Vector AI Agent: More Than Just Another AI Shortcut

Vector AI Agent: More Than Just Another AI Shortcut

If you use RoutineHub often, you’ve probably noticed the same thing I have: there are a lot of AI shortcuts now. Some are useful, but many feel like the same idea repeated again and again — basically a chat box connected to an API.

So when I first saw Vector AI Agent, I honestly thought it was going to be another one of those.

Then Mincofficial reached out and asked me to actually test it properly. I gave it a few days, used it with real tasks, and I have to admit it surprised me. It’s not perfect, but it does feel different from most AI shortcuts I’ve tried.

What makes it different

The main thing I liked is that Vector doesn’t just give one answer and stop.

Most AI shortcuts feel limited because you ask something, they reply, and that’s it. Vector can keep going through multiple steps. The devs call it a persistent tool-calling loop, but in simple terms, it means the shortcut can think through a task, use tools, check the result, and continue.

I tested it with a simple but useful task: scheduling a meeting for the next day at 11 AM.

Instead of just replying with instructions, Vector actually started calling tools and handled the process directly.
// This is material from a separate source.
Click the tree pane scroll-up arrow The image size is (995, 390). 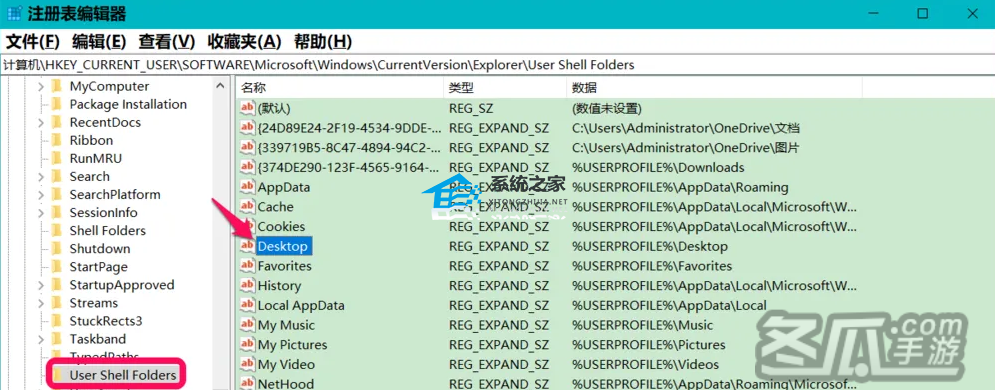[x=220, y=86]
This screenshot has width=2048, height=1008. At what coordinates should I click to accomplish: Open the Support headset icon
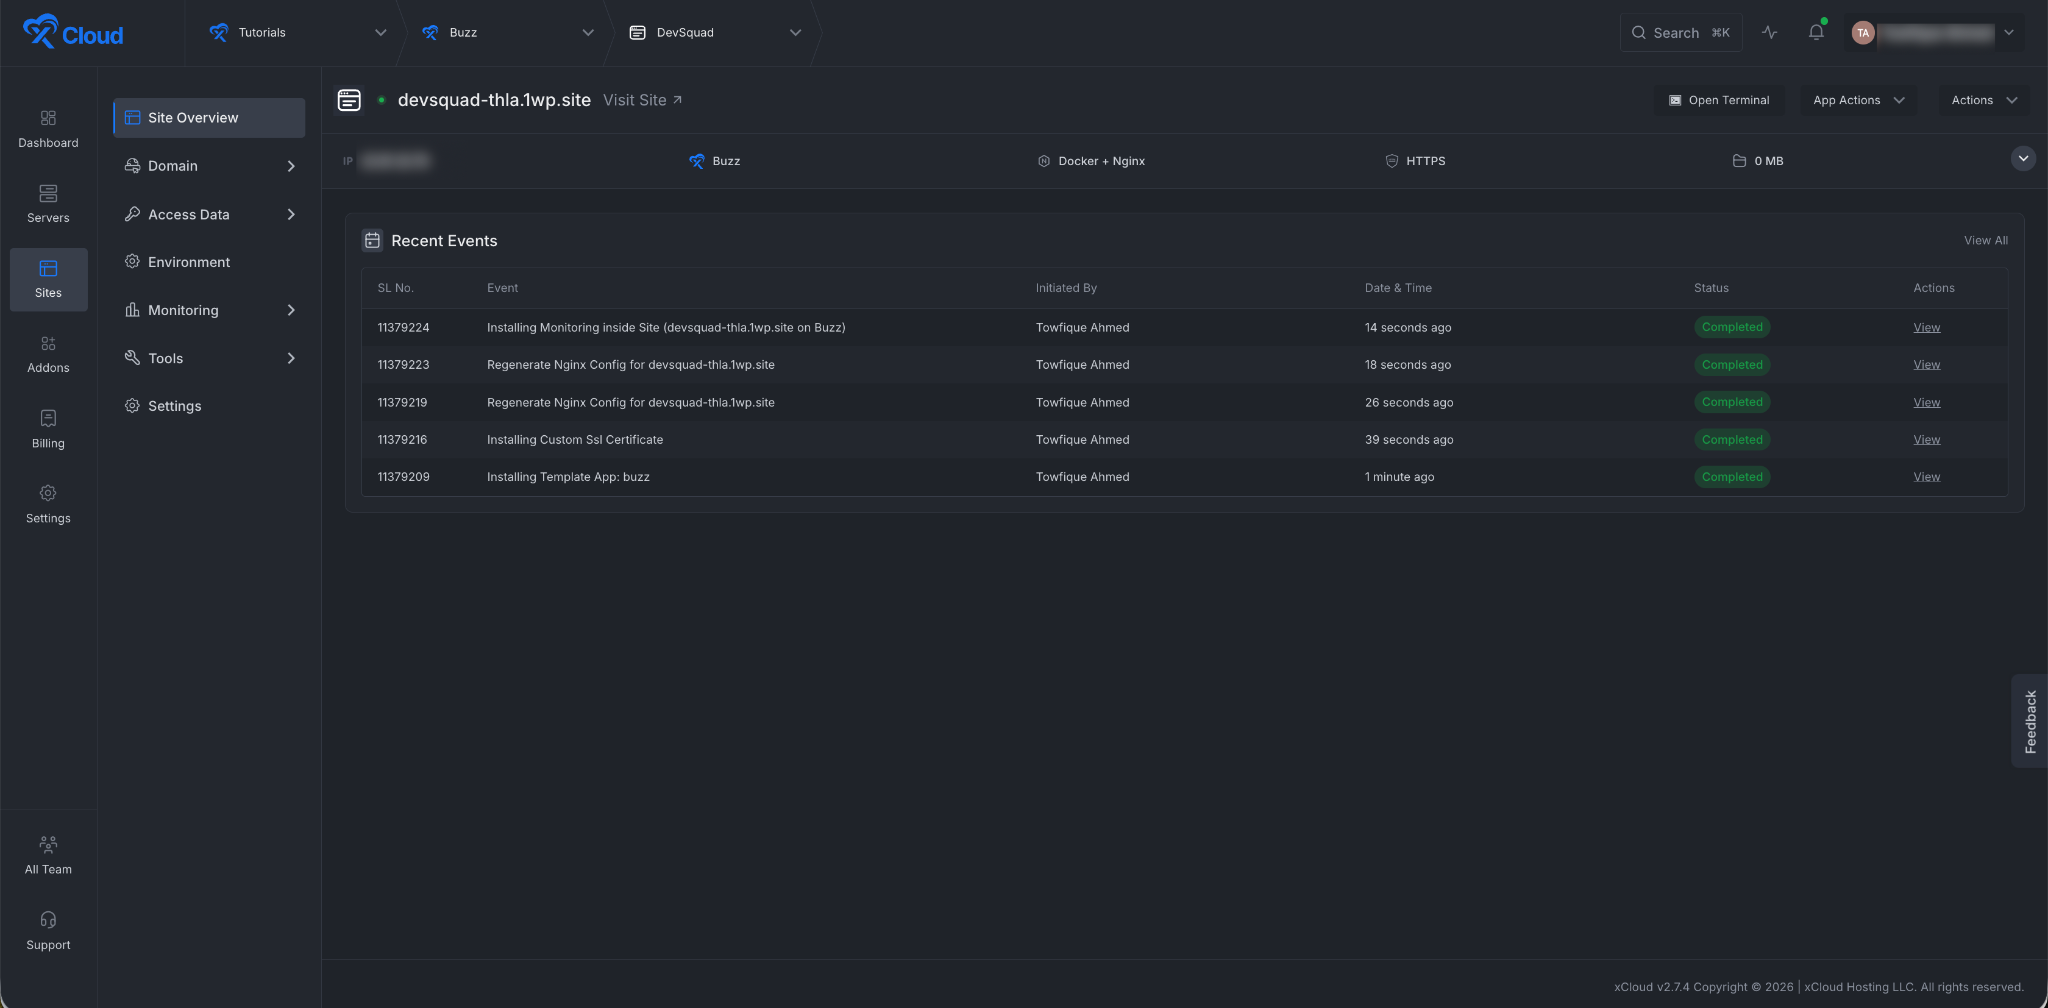click(x=48, y=920)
I could see the notification saying it was scheduling the meeting, which made it feel less like a normal chatbot and more like an assistant actually doing the task.

That was the moment where I started to see the difference. It wasn’t just giving me an answer. It was taking an action.

Model options

Another thing I liked is that you are not locked into just one model.

Vector has a companion shortcut called Vector Config, where you can change the model depending on what you need. For quick tasks, you can use something faster like GPT-5-Nano or Gemini 3 Flash. For heavier tasks, like code or JSON, you can switch to GLM-5.

One thing worth mentioning is that Gemini access depends on Mincofficial’s API setup, so it may not always be available. I actually prefer knowing that upfront instead of having the shortcut fail without any explanation.

Privacy

I also liked that Vector doesn’t overcomplicate things with accounts or extra services.

It creates one folder in iCloud Drive called Vector-AI, and that’s where its files live. Your name, memory file, and other local data stay there. If you want to reset or remove something, you can just delete the file.

That may sound basic, but I prefer this approach over shortcuts that ask for too many permissions or send things through unknown servers.

A few tips

I would recommend running Vector Config before using Vector seriously. Set your name, choose your default model, and adjust the basic settings first. It makes the experience smoother.

Also, the screenshot feature is probably one of the most useful parts. For example, if you are looking at an error message, some code, or something confusing on screen, you can ask Vector what you are looking at and it can give you context based on the screenshot.

It’s not something I expected to use much, but it ended up being one of the features I liked the most.

Final thoughts

Vector is not just another AI shortcut, at least not in the way I expected.

It still has some rough edges, and your experience will depend a lot on the model you choose, but the tool-calling loop makes it feel more capable than most shortcuts I’ve tested recently.

After using it for a few days, I can see why Mincofficial wanted me to try it properly. Vector AI Agent actually does things, not just replies to prompts. For anyone who likes AI shortcuts and wants something more useful than a simple chatbot, this one is worth checking out.

Mincofficial and Elc29 did a solid work with it.